Short exercise: Find every line in the records below that contains the word "dropdown", and copy each one.

Records from a data collection
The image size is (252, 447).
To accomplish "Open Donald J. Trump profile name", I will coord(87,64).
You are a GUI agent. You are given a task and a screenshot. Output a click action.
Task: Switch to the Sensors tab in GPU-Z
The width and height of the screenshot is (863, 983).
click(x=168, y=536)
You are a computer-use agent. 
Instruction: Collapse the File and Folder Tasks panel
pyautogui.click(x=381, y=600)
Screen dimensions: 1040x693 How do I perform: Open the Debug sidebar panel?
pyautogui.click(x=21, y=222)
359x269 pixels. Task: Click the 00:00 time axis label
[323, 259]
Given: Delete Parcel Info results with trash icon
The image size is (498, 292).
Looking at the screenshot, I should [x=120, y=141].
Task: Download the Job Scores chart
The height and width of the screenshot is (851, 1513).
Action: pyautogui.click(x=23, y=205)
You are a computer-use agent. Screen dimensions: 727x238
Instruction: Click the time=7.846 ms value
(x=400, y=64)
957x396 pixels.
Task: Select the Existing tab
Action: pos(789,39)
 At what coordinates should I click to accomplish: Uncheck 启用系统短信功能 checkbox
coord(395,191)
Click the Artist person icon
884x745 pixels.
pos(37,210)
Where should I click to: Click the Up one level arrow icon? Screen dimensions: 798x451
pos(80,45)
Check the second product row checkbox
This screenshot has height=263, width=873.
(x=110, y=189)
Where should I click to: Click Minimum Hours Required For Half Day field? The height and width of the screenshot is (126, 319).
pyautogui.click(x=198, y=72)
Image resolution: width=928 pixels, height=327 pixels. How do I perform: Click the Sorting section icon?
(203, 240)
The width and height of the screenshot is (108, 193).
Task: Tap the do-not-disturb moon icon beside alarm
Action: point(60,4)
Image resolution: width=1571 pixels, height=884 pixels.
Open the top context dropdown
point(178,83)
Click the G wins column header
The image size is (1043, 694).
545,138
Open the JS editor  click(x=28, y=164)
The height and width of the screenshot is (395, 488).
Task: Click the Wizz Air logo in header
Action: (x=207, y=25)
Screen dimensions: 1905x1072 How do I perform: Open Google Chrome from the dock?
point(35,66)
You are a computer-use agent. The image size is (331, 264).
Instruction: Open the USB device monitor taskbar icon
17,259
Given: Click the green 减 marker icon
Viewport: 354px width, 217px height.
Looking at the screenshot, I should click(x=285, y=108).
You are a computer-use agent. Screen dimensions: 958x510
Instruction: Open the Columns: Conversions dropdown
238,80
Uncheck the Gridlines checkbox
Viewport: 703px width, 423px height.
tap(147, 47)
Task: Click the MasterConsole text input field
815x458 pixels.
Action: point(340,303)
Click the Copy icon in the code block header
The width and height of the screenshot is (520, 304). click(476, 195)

Answer to the exercise:
Open the top context dropdown
Instruction: Open the Columns: Conversions dropdown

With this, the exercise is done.